Ukraine protesters rebuild barricades in centre of Kiev
Pro-EU protesters in Ukraine have reinforced their position in the centre of Kiev, rebuilding barricades torn down by police.
The government's decision not to sign a deal on closer EU ties last month has sparked weeks of mass rallies.
First Deputy Prime Minister Serhiy Arbuzov said Ukraine would "soon sign" the pact in a meeting in Brussels.
His comments on Thursday came despite the earlier government U-turn, which followed pressure from Russia.
Mr Arbuzov had been taking part in a day of talks with EU Commissioner Stefan Fuele, who said the EU would provide more financial aid to Kiev if it signed the trade agreement.
Mr Arbuzov did not give any details of when Kiev would sign the deal, nor was any figure given for possible EU aid.
Earlier EU foreign policy chief Catherine Ashton said President Viktor Yanukovych had told her he intended to sign after all.
Meanwhile, BBC correspondent Steve Rosenberg described the barricades at the main protest camp in Independence Square in the capital, Kiev, as bigger than ever on Thursday .
Protesters erected barriers of metal pipes and sand bags packed with snow to ward off any further attempt by the authorities to empty the square.
The Ukrainian government's handling of the pro-EU protests in the square has drawn criticism from both the European Union and the US.
Police moved into the main protest camp in Independence Square early on Wednesday, tearing down barricades and tents.
It prompted US Secretary of State John Kerry to express "disgust" at the government's treatment of a peaceful protest.
Officers later abandoned their attempt to clear the site, which had led to clashes with demonstrators.

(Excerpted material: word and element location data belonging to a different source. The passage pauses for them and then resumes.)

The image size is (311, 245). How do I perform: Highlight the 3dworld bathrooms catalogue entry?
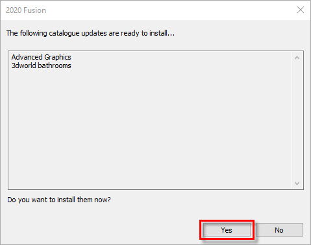pyautogui.click(x=41, y=65)
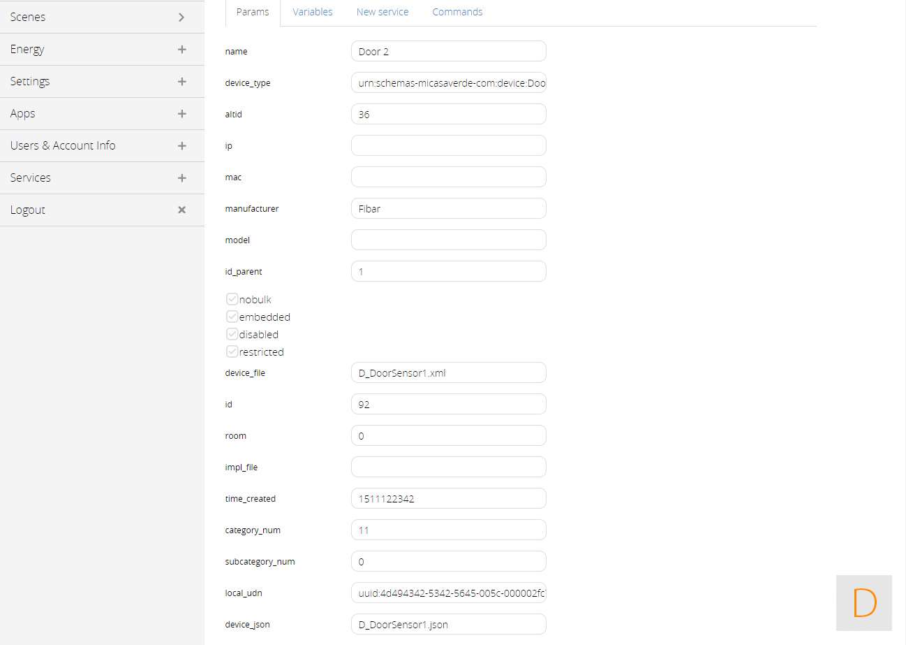The height and width of the screenshot is (645, 906).
Task: Click the orange D logo icon
Action: click(x=864, y=602)
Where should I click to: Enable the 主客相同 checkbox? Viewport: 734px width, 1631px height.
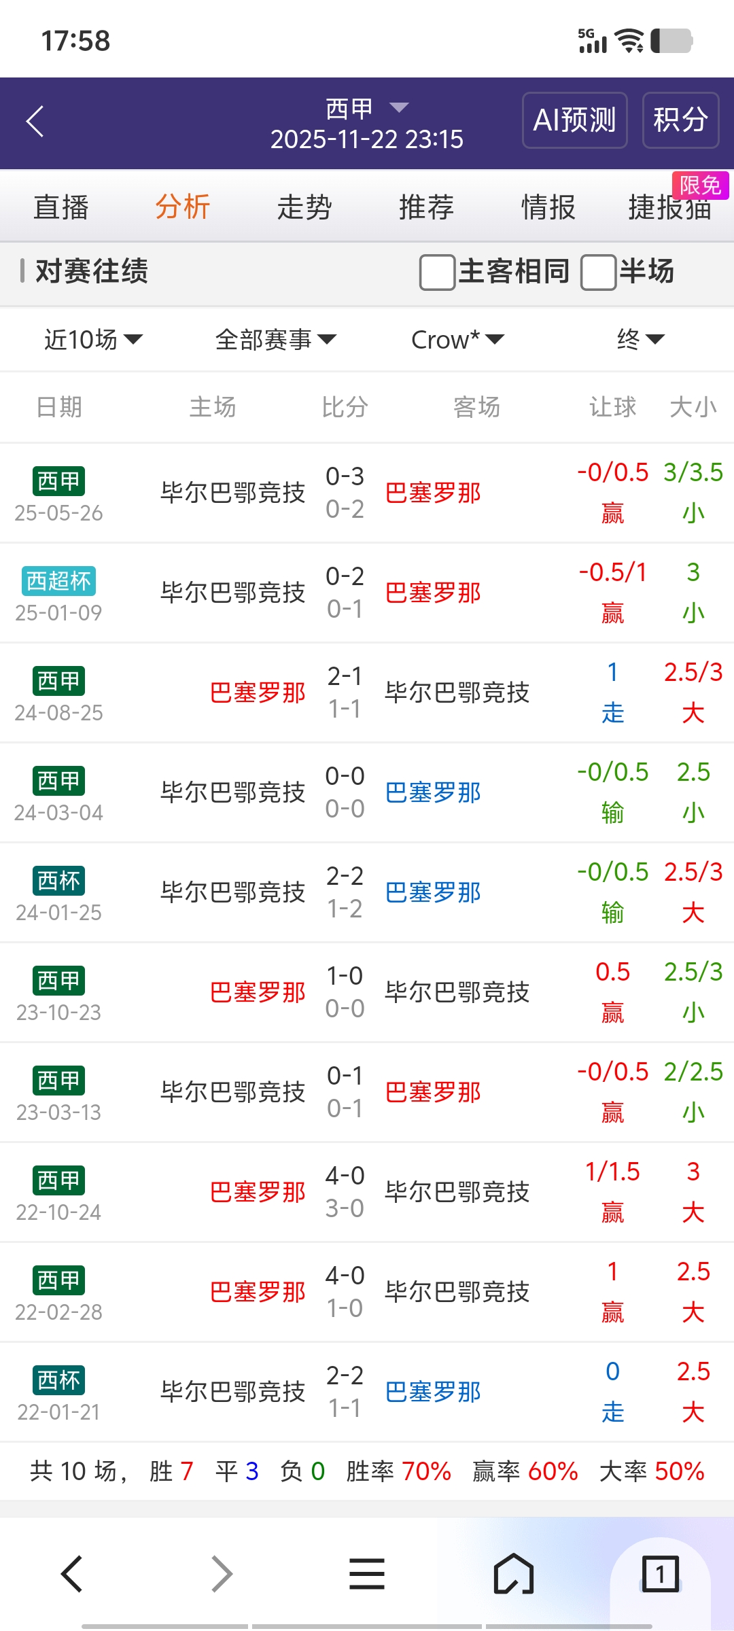pyautogui.click(x=438, y=272)
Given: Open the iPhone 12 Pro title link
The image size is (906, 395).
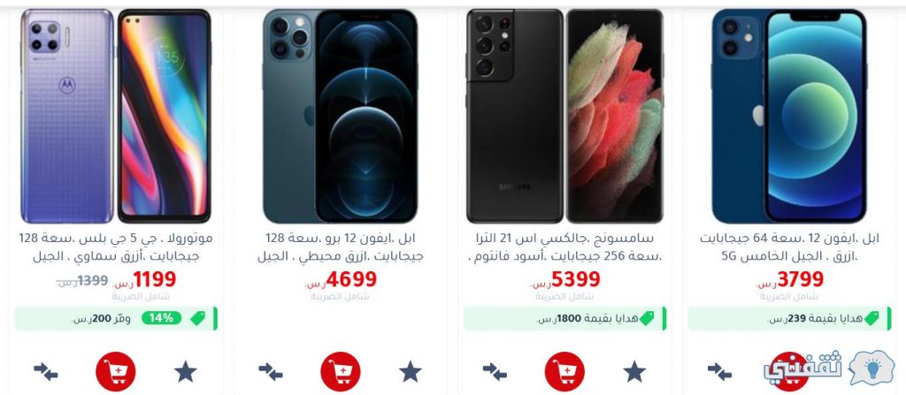Looking at the screenshot, I should 341,247.
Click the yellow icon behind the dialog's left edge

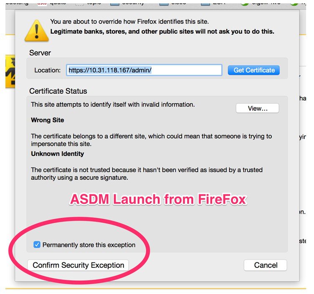tap(10, 71)
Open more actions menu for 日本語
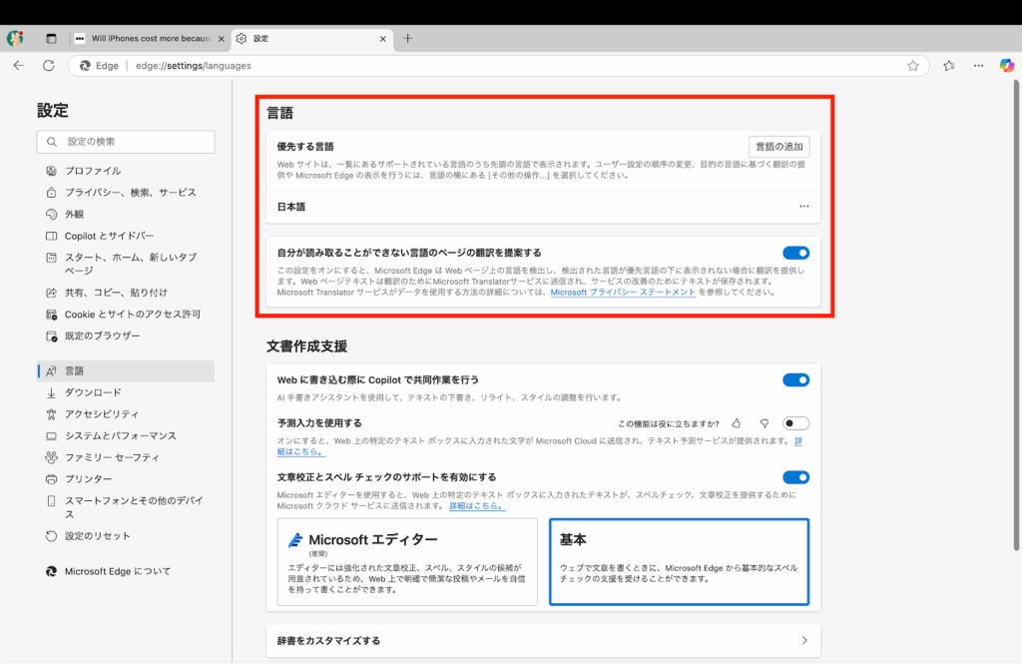Screen dimensions: 1022x664 pos(803,207)
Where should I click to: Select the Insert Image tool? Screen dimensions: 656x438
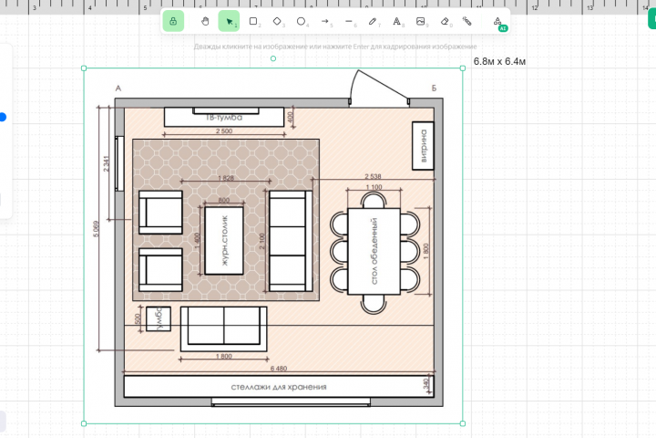(421, 21)
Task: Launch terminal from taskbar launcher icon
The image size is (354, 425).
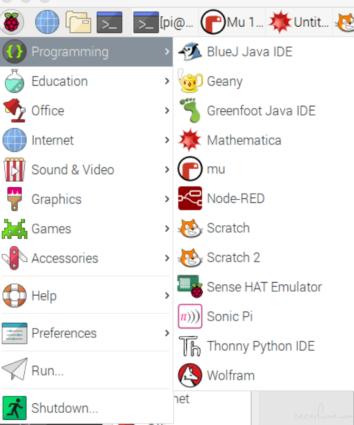Action: pos(109,22)
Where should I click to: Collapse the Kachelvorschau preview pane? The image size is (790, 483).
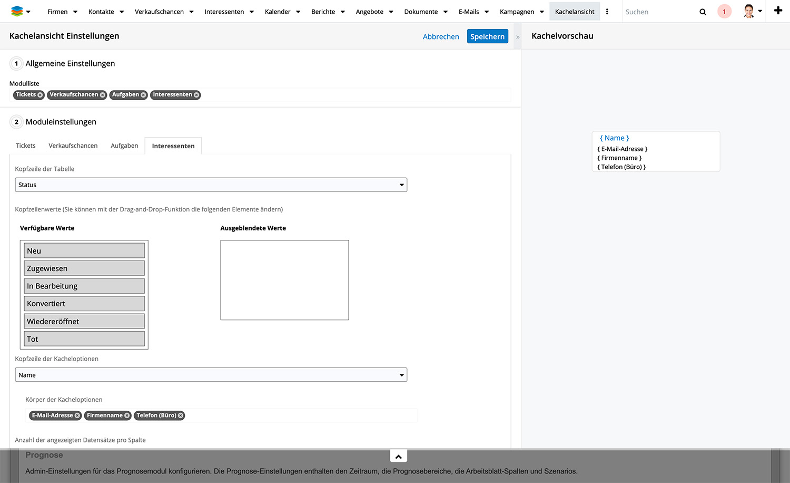(518, 37)
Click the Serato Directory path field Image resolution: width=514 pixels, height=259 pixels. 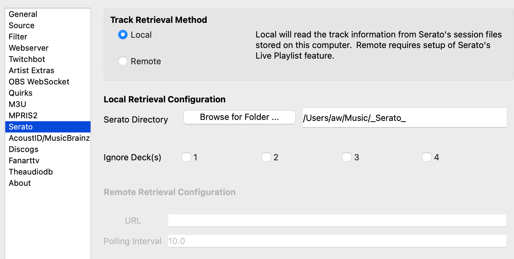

At least nine people were detained.
The US state department said later it was considering a range of responses including sanctions.
After her meeting with Mr Yanukovych on Thursday, Lady Ashton said she had insisted on the release of anyone arrested because of the protests and that the Ukrainian president had assured her that would happen.
Mr Yanukovych pulled out of the deal in November, saying the country could not afford to sacrifice trade with Russia. He also said Ukraine would need at least 20bn euros (£17bn; $27bn) a year to upgrade its economy.
President Vladimir Putin said in Moscow that he still hoped Ukraine would join its regional customs union.
The Kiev demonstration is seen as a sign of widespread frustration with Ukraine's economic malaise and failure to root out cronyism and corruption.
Closer ties with the EU could make the economy more open and transparent, meeting EU standards on competition, regulation and investor protection. Many Ukrainian protesters want their country to catch up with East European neighbours who have joined the EU.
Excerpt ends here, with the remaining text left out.